Asian stocks dropped sharply at the open on Tuesday, following Wall Street lower as fears of a trade war between the United States and China battered market sentiment. Tokyo led the declines, with the benchmark Nikkei 225 index shedding 1.51 percent in early trade.
China followed suit, with the main Shanghai Composite Index falling 1.05 percent. Seoul was down more than half a percentage point and Hong Kong was off one percentage point, reports BSS.
Traders were spooked by Chinese retaliatory action on trade with the US, as the government in Beijing slapped tariffs on 128 US imports worth $3 billion, including fruit and pork.
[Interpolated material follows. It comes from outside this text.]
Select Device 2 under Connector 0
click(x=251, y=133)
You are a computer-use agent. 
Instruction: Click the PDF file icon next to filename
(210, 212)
In addition to that move, US President Donald Trump again threatened to tear up the North American Free Trade Agreement, tweeting that Mexico was doing too little to counter illegal immigration into the United States.
Investors also took their cue from US markets which tumbled on the first trading session back after Easter holidays, both on trade fears and a bearish turn for tech stocks.
The Dow Jones Industrial Average closed 1.9 percent lower while the broad-based S&P 500 shed 2.2 percent. But it was tech stocks that led the declines, with the Nasdaq dropping 2.7 percent.
Giants Amazon, Facebook and Tesla Motors suffered the largest drops but the negative feeling infected the broader market.
Amazon sank 5.2 percent after a series of attacks by Trump in recent days in which he accused the retailer of profiteering at the expense of the US Postal Service.
“It started with the tech stocks and it’s become ‘throw the baby out with the bathwater,'” said J.J. Kinahan, chief market strategist at TD Ameritrade.
“They’re reassessing the valuation on the entire market,” said Kinahan. “A while ago all news was good news. Now (the) news is all things to be afraid of.”
With traders in a bearish mood, the yen rose due to its status as a safe haven, further depressing the stock of Japanese exporters which suffer when the currency gains.
Nintendo tumbled 3.12 percent, Toyota was down 1.00 percent, while Sony lost 1.10 percent. The dollar fell to 105.76 yen from 106.29 yen in Asian trade on Monday afternoon.
Against the unsettling background, “the yen has re-emerged as the weapon of choice,” David de Garis, director of economics and markets at National Australia Bank, said in a commentary.